##### Exercise material #####

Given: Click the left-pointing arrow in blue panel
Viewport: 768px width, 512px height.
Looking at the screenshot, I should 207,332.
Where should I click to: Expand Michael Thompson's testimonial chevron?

#####
##### Exercise material #####

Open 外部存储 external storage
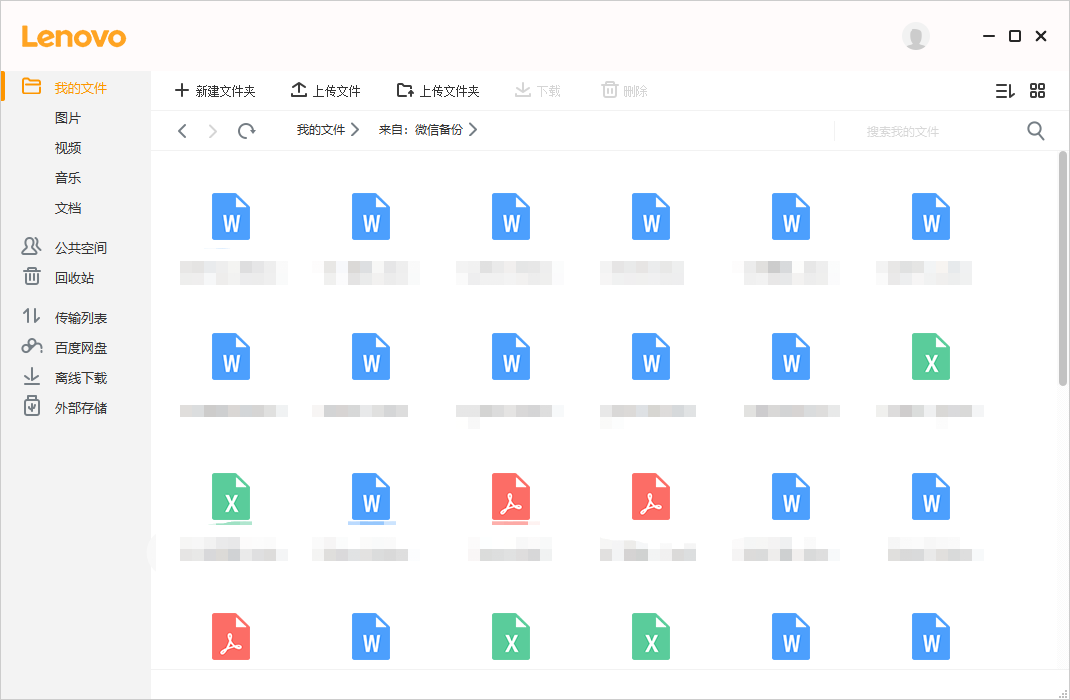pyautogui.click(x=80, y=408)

#####

• Goal: List each line in the material above that contains the word "should". Case matters.

• The answer:
Looking at the screenshot, I should 207,332.
Where should I click to: Expand Michael Thompson's testimonial chevron?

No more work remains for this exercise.